### Texte donné
Ein al-Zeitoun

Ein al-Zeitoun
Maisons du village en 1948 (photo Renée Kalman).
Géographie
Pays
Superficie
1 100 km2
Coordonnées
32° 59′ 14″ N, 35° 29′ 30″ E

Ein Zeitoun (qui se transcrit également Ain, Ayn Zaytun, avec ou sans le al- ou le ez- devant Zeitoun), était un village arabe palestinien, situé dans le sous-district de Safed en Haute Galilée.

Sa population, mixte juive-musulmane au XVIe siècle, évolue progressivement pour aboutir à une population non-mixte musulmane au XIXe siècle ; proche de Safed, le village en constitua un faubourg. Il fait partie des centaines de villages palestiniens ayant subi un nettoyage ethnique lors de la première guerre israélo-arabe, le 9 avril 1948.

Géographie

Ein al-Zeitoun est situé sur la rive ouest du Wadi al-Dilb et près de la grande route menant à Safed, à seulement 1,5 km au nord de la ville et à une altitude moyenne de 700 m[1]. De superficie réduite (à peine un kilomètre carré), l’essentiel des terres appartenait à des Arabes, sauf 46 dounams qui étaient des terres publiques[1]. L’eau potable était accessible grâce à un puits et à une source à 800 mètres au nord du village[1]. Avec la croissance démographique, les nouvelles maisons ont été construites au sud du village, en direction de Safed[1].

Les habitants cultivaient des olives, des céréales et des fruits, surtout du raisin[1]. En 1945, 280 dounams des terres étaient cultivés pour les céréales, 477 dounams étaient classés comme terres irriguées ou vergers[2] et 35 dounams classés comme zone construite[3].

Histoire

Le Wadi al-Dilb est probablement l’oued mentionné sous le nom de Wadi Dulayba par al-Dimashqi (mort en 1327), qu’il situe entre Meiron et Safed. Al-Dimashqi décrit un cours d’eau qui connaît un écoulement pendant quelques heures, permettant aux gens de collecter de l’eau pour la boisson et l’hygiène, avant de qu’il ne se retire brutalement[4]. Le nom du village, source des oliviers en arabe, indique la présence d’un écoulement d’eau[5].

Empire ottoman

Sous l’Empire ottoman, Ein al-Zeitoun était situé dans la nahié ("sous-district") de Jira et le sandjak de Safed, avec des habitants juifs et musulmans. Le cadastre de 1596 enregistre 59 foyers musulmans et 6 célibataires, plus 45 foyers juifs et 3 célibataires, soit un total d’environ 622 habitants[5],[6],[7]. Les habitants d’Ein al-Zeitoun payaient des taxes sur les olives, le raisin, le blé et l’orge, les vignes et les vergers, pour un total de 3600 akçe[7],[8].

### Extrait des données
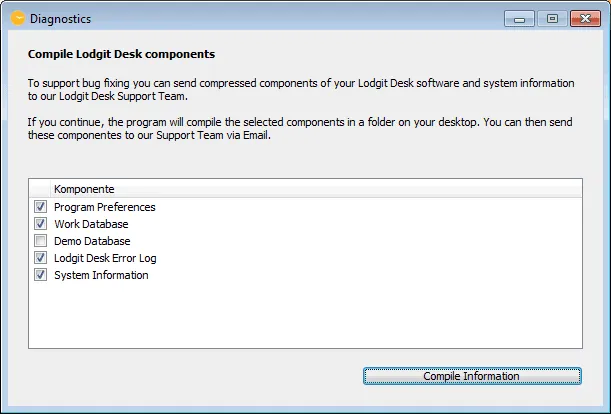The height and width of the screenshot is (414, 611).
Task: Click the blank checkbox column header
Action: click(x=40, y=189)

### Défis
a) D'après le texte sur Ein al-Zeitoun, à quelle altitude moyenne se trouve le village ?
b) Recopiez mot pour mot le passage du texte sur Ein al-Zeitoun, en commençant à « Sa population, mixte » et en finissant à « 9 avril 1948. ».

### Solutions
a) À 700 m.

b)
Sa population, mixte juive-musulmane au XVIe siècle, évolue progressivement pour aboutir à une population non-mixte musulmane au XIXe siècle ; proche de Safed, le village en constitua un faubourg. Il fait partie des centaines de villages palestiniens ayant subi un nettoyage ethnique lors de la première guerre israélo-arabe, le 9 avril 1948.